# What you need to do
Set down verbatim the part of the material that opens with the line containing "196x114 pixels. How" and closes with the line containing "click(x=1761, y=280)", including both of those lines.

# Dataset extract
__________
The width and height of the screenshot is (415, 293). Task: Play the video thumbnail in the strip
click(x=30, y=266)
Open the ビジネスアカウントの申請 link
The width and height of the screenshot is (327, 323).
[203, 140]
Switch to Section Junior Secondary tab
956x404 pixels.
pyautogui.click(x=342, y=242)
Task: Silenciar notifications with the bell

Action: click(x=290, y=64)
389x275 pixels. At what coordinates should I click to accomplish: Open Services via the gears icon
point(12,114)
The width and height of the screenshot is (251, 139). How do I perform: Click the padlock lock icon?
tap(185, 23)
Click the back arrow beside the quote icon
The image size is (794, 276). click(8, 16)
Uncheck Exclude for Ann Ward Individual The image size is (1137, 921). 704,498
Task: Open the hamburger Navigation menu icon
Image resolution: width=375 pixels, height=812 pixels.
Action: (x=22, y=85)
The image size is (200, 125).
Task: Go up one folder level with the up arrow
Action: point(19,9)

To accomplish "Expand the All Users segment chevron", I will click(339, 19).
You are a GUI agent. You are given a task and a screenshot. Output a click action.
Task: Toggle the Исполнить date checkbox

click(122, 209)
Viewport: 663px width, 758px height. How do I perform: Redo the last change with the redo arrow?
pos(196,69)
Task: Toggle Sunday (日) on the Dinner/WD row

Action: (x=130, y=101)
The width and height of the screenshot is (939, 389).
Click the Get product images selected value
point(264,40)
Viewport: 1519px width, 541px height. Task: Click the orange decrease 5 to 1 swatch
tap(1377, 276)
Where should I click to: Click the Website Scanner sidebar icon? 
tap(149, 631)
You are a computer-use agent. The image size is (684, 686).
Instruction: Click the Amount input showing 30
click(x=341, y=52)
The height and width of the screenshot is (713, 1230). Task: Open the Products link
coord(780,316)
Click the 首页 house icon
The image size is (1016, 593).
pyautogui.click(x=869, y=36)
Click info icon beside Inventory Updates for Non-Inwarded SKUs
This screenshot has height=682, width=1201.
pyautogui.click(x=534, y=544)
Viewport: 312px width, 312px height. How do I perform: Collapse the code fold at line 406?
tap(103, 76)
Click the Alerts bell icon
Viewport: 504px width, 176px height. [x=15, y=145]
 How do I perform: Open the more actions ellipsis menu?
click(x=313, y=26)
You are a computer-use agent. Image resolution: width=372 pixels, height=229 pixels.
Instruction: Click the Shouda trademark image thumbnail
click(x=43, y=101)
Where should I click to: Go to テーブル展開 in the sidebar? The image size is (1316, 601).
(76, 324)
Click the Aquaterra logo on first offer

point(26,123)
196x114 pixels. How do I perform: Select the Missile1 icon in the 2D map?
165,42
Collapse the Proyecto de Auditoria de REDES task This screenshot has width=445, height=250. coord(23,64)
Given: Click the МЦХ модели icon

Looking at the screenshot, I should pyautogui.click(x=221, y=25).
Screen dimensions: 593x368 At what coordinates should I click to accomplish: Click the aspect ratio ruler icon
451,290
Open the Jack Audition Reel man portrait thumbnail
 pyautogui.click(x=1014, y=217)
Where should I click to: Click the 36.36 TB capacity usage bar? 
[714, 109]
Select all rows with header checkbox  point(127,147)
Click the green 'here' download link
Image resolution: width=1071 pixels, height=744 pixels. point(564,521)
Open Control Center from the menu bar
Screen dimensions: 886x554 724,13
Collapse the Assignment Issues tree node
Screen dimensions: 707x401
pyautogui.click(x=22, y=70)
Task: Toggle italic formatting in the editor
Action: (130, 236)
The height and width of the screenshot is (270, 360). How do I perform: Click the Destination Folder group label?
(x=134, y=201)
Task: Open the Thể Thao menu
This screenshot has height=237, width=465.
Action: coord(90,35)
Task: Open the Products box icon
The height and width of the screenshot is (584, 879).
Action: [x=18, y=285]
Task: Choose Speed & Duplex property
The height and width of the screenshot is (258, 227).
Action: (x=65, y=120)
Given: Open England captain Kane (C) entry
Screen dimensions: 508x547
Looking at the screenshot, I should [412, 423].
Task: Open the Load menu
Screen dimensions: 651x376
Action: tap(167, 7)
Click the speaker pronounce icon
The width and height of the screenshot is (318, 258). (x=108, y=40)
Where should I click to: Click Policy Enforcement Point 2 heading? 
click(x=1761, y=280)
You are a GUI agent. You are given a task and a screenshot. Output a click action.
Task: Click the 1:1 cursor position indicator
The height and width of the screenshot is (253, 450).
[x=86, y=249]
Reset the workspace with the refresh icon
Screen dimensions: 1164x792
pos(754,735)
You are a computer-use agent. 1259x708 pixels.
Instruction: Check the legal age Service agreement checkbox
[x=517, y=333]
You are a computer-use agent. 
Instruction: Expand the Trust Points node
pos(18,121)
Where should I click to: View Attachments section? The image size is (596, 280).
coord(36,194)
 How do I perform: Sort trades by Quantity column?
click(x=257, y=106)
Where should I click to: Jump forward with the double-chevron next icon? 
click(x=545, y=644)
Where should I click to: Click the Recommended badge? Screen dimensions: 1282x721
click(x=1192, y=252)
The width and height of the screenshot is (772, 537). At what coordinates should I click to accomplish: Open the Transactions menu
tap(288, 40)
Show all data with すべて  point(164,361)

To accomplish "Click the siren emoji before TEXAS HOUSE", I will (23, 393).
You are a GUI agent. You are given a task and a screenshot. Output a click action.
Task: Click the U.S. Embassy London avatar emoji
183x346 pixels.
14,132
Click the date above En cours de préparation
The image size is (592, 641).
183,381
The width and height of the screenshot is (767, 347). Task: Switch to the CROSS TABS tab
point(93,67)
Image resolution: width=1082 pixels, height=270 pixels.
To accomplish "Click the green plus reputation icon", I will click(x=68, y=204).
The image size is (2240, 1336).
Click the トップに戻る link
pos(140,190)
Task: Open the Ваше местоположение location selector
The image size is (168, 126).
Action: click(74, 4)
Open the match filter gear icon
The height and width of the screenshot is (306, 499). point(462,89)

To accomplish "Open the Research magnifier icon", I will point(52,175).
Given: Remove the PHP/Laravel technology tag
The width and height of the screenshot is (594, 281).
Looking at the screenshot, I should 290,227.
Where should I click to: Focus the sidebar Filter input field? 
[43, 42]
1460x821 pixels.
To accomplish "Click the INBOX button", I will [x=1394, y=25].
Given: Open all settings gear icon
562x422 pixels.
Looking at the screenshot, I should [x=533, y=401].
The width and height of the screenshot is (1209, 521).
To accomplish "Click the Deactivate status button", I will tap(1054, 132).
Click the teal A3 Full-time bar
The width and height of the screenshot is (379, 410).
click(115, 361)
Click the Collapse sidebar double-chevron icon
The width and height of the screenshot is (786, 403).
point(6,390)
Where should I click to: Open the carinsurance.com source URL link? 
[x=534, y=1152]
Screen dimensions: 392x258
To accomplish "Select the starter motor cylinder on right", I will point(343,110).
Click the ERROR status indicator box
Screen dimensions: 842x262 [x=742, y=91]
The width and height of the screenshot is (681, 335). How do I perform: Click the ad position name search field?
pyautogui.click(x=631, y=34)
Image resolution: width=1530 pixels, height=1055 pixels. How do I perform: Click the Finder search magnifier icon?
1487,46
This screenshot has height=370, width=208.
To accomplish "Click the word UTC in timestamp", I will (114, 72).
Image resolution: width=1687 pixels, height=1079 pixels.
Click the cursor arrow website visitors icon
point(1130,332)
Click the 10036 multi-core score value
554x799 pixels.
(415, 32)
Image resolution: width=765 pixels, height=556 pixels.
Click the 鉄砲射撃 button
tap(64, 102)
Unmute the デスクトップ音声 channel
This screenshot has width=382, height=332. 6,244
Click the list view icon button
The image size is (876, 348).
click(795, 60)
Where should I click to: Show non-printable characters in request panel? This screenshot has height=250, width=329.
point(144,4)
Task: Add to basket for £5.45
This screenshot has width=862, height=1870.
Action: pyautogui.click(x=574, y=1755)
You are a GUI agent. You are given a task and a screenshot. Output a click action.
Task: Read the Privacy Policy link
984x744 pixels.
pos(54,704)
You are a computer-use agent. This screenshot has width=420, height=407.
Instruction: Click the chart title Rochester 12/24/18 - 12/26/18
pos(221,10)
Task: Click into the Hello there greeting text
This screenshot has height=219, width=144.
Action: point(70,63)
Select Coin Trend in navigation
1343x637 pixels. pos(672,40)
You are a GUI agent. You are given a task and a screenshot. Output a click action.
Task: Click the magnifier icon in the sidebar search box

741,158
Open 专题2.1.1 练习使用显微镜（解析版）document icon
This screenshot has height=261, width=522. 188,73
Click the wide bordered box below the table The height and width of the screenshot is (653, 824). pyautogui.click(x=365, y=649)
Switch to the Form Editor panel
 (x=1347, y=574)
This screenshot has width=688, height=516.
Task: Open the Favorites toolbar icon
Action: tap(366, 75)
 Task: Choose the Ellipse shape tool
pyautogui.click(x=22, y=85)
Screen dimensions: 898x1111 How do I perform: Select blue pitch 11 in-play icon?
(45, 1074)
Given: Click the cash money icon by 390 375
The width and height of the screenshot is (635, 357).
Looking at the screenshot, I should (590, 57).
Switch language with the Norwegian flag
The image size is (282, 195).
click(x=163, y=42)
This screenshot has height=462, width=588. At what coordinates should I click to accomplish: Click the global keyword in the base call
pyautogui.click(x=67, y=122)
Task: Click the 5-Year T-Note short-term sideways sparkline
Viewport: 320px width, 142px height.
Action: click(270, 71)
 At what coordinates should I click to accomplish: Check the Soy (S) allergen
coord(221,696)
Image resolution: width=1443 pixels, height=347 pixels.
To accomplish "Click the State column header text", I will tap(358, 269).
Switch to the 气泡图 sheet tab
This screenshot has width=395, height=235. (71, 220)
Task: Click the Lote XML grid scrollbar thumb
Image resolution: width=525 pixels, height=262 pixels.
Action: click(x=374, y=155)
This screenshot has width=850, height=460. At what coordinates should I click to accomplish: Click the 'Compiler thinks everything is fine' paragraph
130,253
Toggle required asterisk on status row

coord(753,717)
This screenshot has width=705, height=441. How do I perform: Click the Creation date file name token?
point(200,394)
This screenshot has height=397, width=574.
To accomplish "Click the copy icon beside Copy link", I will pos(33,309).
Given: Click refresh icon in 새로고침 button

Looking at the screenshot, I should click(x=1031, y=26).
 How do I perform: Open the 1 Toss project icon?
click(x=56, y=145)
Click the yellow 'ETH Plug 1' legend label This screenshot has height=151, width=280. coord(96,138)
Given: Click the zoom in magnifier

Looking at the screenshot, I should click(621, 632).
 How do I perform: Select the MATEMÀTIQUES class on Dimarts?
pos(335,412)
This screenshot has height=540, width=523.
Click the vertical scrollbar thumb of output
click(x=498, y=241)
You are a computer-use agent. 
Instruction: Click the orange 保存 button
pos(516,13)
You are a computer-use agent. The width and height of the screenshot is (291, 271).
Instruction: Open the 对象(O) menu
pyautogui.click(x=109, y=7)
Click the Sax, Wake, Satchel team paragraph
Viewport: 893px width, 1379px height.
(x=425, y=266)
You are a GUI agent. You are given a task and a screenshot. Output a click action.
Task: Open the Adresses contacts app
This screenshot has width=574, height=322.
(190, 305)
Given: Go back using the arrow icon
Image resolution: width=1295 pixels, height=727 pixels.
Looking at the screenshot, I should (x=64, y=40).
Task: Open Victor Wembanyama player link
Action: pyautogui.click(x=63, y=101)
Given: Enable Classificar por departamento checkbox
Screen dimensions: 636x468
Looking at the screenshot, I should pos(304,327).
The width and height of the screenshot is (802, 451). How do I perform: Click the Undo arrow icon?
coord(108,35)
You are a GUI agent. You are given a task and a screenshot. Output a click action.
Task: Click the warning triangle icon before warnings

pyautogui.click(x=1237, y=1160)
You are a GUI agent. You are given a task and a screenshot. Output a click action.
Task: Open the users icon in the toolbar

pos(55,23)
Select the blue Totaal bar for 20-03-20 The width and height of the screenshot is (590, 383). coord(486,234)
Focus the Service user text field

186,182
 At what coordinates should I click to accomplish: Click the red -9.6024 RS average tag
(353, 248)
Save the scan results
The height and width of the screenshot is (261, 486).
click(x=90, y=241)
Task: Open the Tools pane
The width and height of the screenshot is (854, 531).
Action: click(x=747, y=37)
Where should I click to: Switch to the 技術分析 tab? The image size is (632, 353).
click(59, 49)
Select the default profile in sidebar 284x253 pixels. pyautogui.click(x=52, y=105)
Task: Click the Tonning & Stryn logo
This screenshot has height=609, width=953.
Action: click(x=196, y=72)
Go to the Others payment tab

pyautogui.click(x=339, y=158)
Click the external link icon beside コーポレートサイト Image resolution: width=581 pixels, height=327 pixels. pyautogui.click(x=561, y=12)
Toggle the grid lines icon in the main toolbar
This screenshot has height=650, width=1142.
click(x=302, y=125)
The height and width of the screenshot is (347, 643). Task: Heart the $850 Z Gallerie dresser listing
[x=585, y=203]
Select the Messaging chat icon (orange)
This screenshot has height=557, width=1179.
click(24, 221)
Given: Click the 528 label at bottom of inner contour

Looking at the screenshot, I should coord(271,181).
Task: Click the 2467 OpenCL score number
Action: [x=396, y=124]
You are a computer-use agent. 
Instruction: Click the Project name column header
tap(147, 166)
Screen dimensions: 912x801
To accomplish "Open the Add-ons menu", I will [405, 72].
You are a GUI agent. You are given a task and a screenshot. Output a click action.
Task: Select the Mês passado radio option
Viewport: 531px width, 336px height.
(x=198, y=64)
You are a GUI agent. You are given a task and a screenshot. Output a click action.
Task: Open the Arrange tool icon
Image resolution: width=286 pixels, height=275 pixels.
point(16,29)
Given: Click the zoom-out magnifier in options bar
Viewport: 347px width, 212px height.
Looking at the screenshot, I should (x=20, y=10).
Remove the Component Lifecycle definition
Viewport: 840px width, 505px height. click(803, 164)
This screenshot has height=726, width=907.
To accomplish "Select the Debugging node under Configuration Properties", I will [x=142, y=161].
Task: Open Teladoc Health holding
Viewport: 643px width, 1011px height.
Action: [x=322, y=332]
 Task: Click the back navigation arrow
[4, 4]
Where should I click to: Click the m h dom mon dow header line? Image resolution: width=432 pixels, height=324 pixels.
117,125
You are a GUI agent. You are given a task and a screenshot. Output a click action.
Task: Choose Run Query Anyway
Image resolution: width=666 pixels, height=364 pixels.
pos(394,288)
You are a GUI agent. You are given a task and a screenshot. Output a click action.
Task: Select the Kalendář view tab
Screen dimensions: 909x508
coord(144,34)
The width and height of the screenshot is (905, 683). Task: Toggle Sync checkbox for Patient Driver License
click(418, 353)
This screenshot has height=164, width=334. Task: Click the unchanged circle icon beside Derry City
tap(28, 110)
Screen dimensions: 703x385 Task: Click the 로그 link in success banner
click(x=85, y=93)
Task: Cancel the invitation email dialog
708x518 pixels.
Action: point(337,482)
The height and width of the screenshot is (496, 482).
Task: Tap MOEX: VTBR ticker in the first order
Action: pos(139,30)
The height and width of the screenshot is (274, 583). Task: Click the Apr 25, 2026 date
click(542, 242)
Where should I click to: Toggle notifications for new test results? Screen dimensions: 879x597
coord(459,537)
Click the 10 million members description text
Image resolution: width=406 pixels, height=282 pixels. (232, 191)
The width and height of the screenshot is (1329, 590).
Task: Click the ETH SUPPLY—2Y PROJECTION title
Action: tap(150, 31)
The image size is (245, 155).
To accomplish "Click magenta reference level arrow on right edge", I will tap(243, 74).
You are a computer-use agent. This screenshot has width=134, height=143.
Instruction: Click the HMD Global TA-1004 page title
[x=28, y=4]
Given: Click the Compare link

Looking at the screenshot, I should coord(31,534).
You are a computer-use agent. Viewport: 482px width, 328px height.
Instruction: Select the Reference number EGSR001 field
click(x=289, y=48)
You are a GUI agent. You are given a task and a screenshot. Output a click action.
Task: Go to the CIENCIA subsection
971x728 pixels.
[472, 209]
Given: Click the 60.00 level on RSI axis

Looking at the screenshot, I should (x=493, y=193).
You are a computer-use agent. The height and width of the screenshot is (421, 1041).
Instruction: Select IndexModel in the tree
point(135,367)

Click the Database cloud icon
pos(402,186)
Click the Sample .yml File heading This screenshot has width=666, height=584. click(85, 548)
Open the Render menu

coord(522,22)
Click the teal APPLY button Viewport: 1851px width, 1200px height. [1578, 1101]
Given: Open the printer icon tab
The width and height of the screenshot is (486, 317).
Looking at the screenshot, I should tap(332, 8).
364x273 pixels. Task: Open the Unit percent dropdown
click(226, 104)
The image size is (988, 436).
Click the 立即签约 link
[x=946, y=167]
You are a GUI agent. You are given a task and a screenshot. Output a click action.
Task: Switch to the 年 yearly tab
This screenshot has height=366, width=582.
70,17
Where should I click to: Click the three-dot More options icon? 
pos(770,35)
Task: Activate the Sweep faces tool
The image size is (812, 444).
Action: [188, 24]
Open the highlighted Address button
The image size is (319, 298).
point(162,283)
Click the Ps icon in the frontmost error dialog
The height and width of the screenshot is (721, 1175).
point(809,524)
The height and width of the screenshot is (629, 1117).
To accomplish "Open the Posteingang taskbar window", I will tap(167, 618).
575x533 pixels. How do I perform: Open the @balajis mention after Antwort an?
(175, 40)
__________
# Task output
196x114 pixels. How do I perform: Select the Missile1 icon in the 2D map?
165,42
Collapse the Proyecto de Auditoria de REDES task This screenshot has width=445, height=250. coord(23,64)
Given: Click the МЦХ модели icon

Looking at the screenshot, I should pyautogui.click(x=221, y=25).
Screen dimensions: 593x368 At what coordinates should I click to accomplish: Click the aspect ratio ruler icon
451,290
Open the Jack Audition Reel man portrait thumbnail
 pyautogui.click(x=1014, y=217)
Where should I click to: Click the 36.36 TB capacity usage bar? 
[714, 109]
Select all rows with header checkbox  point(127,147)
Click the green 'here' download link
Image resolution: width=1071 pixels, height=744 pixels. point(564,521)
Open Control Center from the menu bar
Screen dimensions: 886x554 724,13
Collapse the Assignment Issues tree node
Screen dimensions: 707x401
pyautogui.click(x=22, y=70)
Task: Toggle italic formatting in the editor
Action: (130, 236)
The height and width of the screenshot is (270, 360). How do I perform: Click the Destination Folder group label?
(x=134, y=201)
Task: Open the Thể Thao menu
This screenshot has height=237, width=465.
Action: coord(90,35)
Task: Open the Products box icon
The height and width of the screenshot is (584, 879).
Action: [x=18, y=285]
Task: Choose Speed & Duplex property
The height and width of the screenshot is (258, 227).
Action: (x=65, y=120)
Given: Open England captain Kane (C) entry
Screen dimensions: 508x547
Looking at the screenshot, I should [412, 423].
Task: Open the Load menu
Screen dimensions: 651x376
Action: tap(167, 7)
Click the speaker pronounce icon
The width and height of the screenshot is (318, 258). (x=108, y=40)
Where should I click to: Click Policy Enforcement Point 2 heading? 
click(x=1761, y=280)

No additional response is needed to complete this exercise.